Provided data
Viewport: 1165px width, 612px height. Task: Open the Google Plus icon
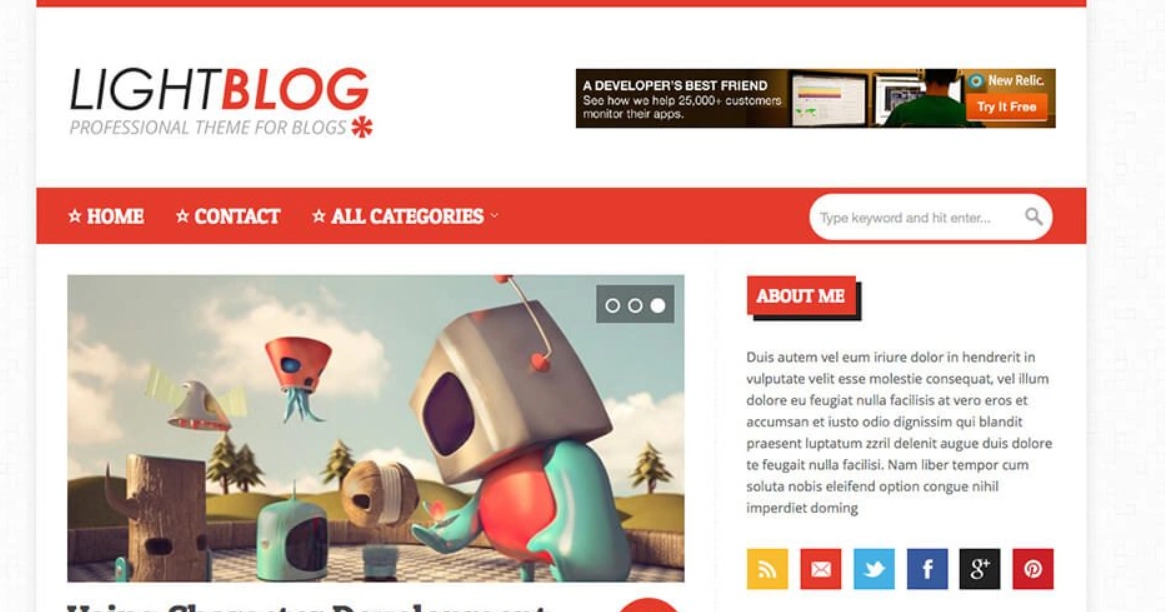point(979,569)
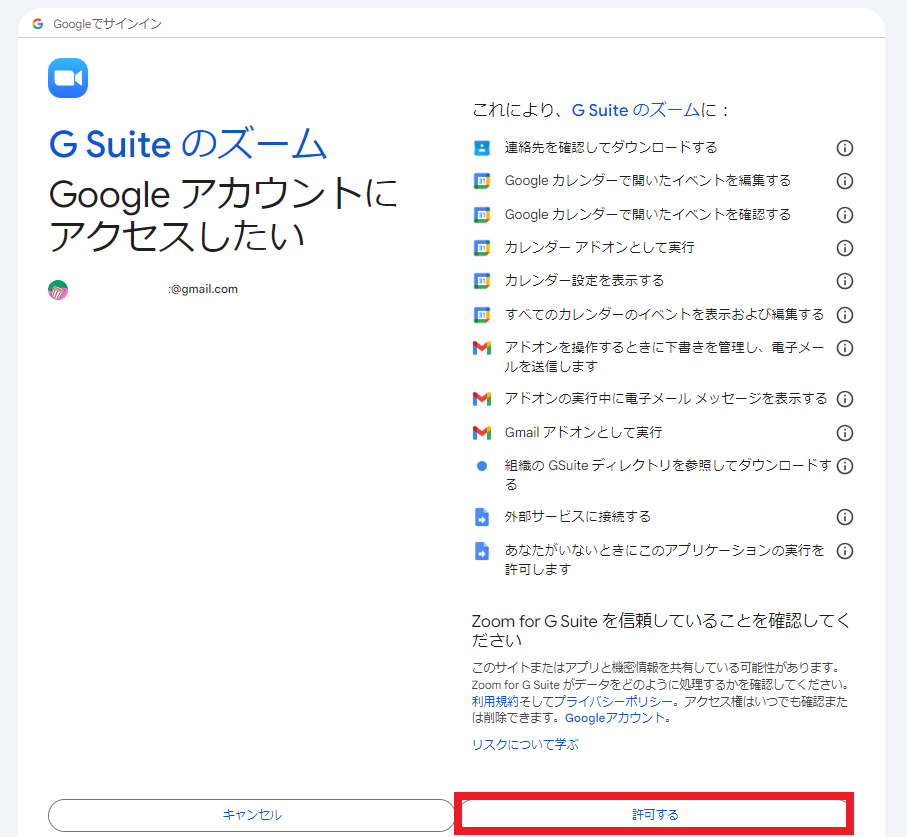Open info for 外部サービスに接続する
907x837 pixels.
(844, 517)
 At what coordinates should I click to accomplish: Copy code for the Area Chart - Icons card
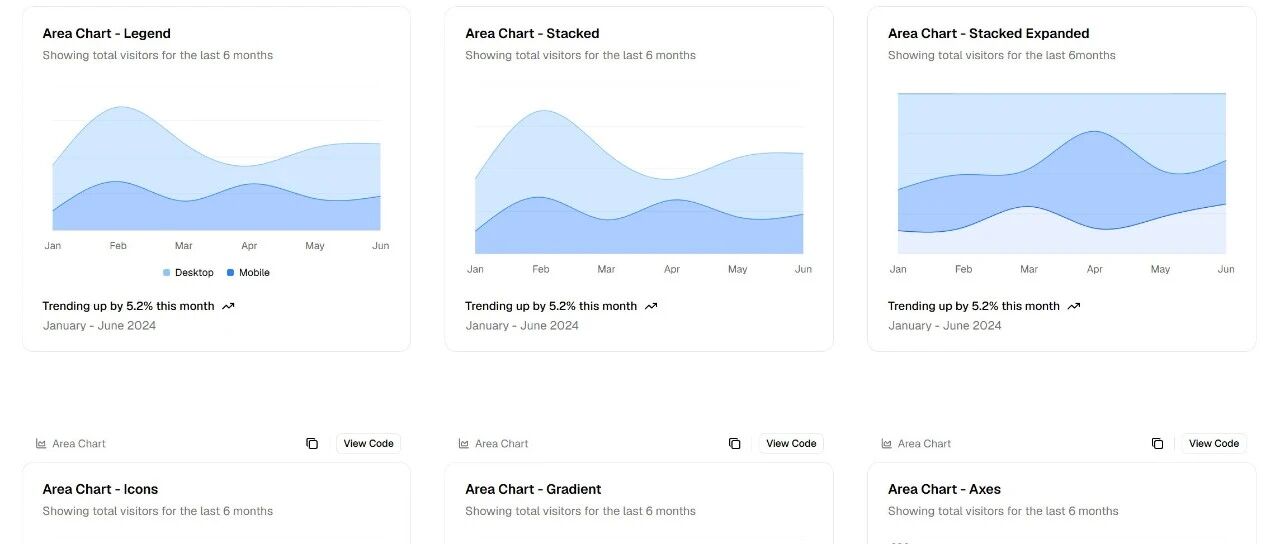(x=312, y=444)
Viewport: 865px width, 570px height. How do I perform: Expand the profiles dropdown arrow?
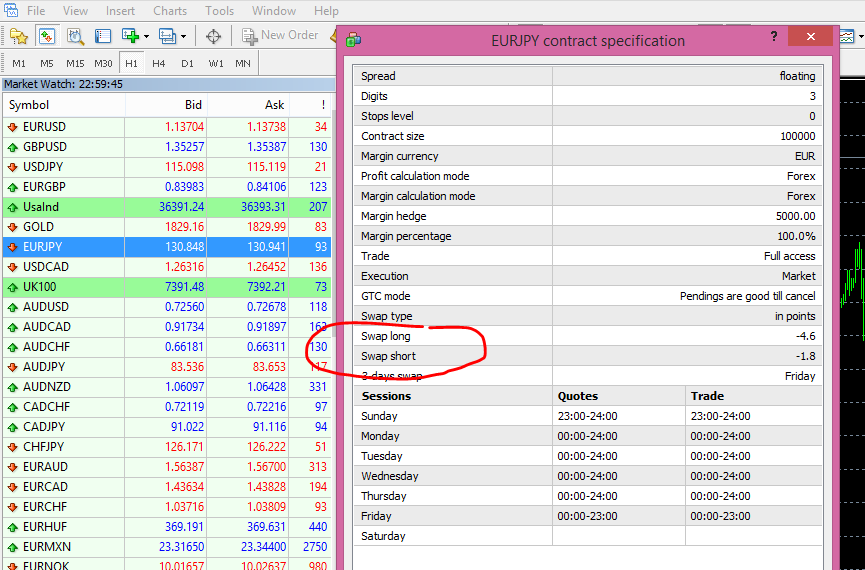(183, 37)
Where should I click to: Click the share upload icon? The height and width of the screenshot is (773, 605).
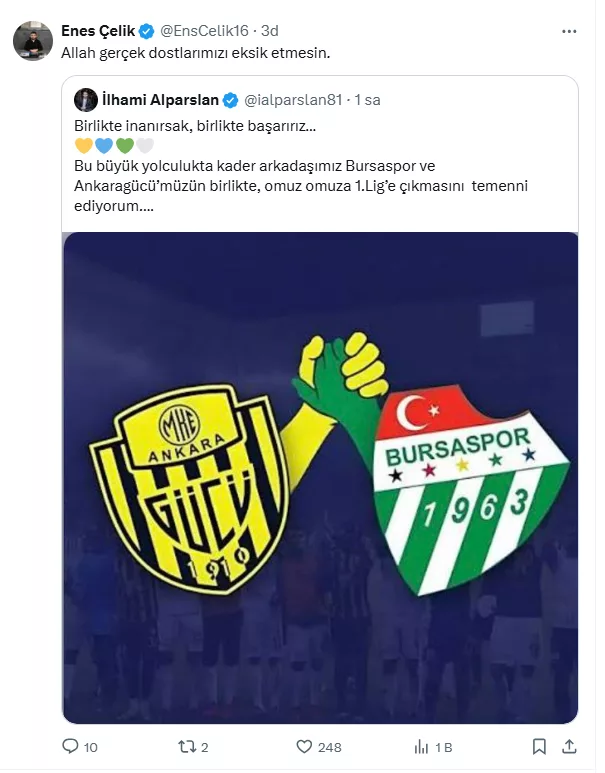(569, 746)

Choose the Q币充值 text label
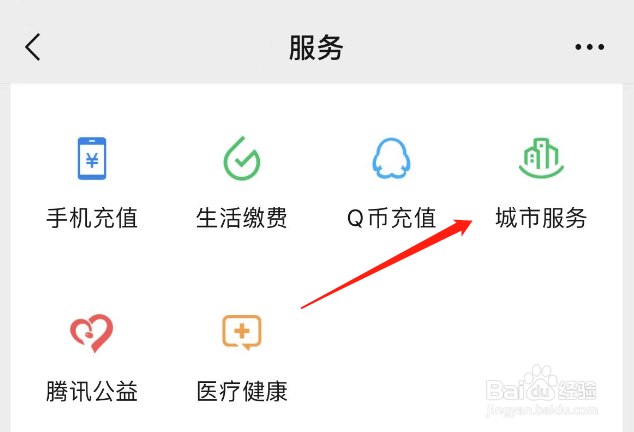tap(391, 218)
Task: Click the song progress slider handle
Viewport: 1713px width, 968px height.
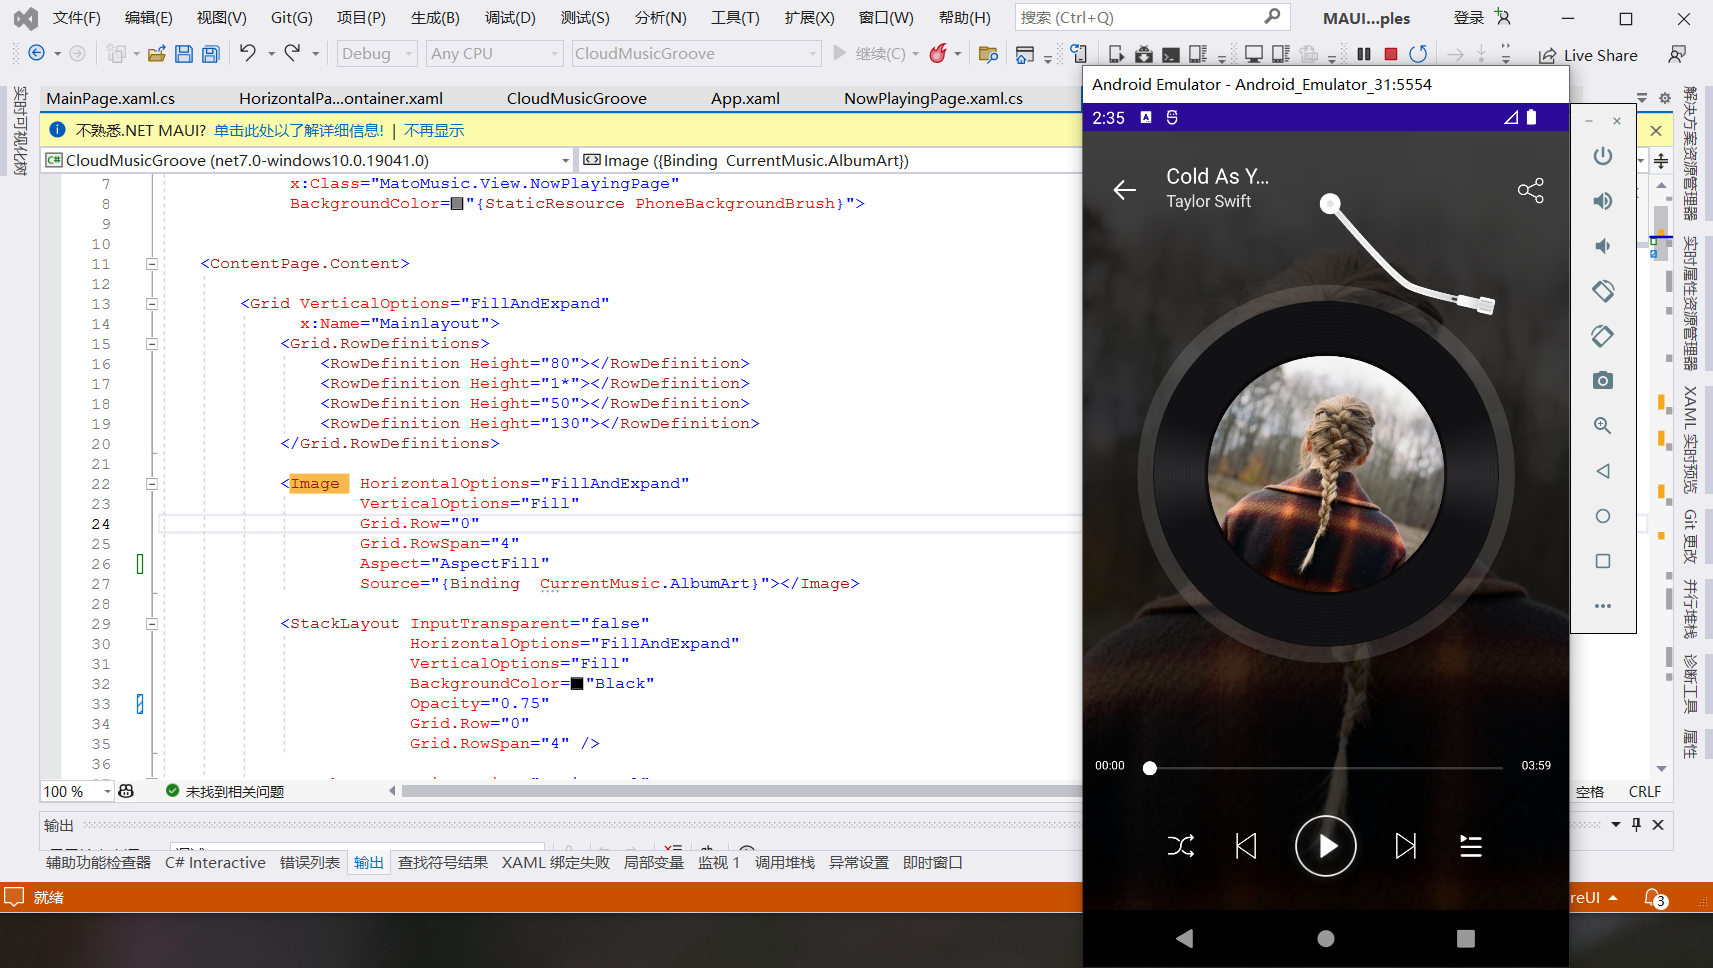Action: [x=1150, y=768]
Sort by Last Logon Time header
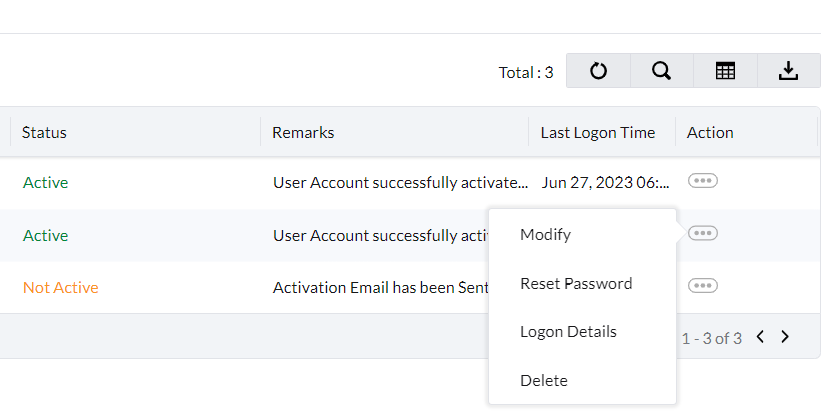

Goal of the exercise
Exactly as written, set down the lines from the line holding "At what coordinates" to the last line of the data, both ends included, pictures excluded.

Answer
 At what coordinates should I click to accomplish: Copy code for the Area Chart - Icons card
(x=312, y=444)
Viewport: 865px width, 570px height. How do I perform: Expand the profiles dropdown arrow?
(183, 37)
Where should I click to: Click the share upload icon? The height and width of the screenshot is (773, 605).
(569, 746)

Choose the Q币充值 text label
tap(391, 218)
Task: Click the song progress slider handle
Viewport: 1713px width, 968px height.
Action: [x=1150, y=768]
Sort by Last Logon Time header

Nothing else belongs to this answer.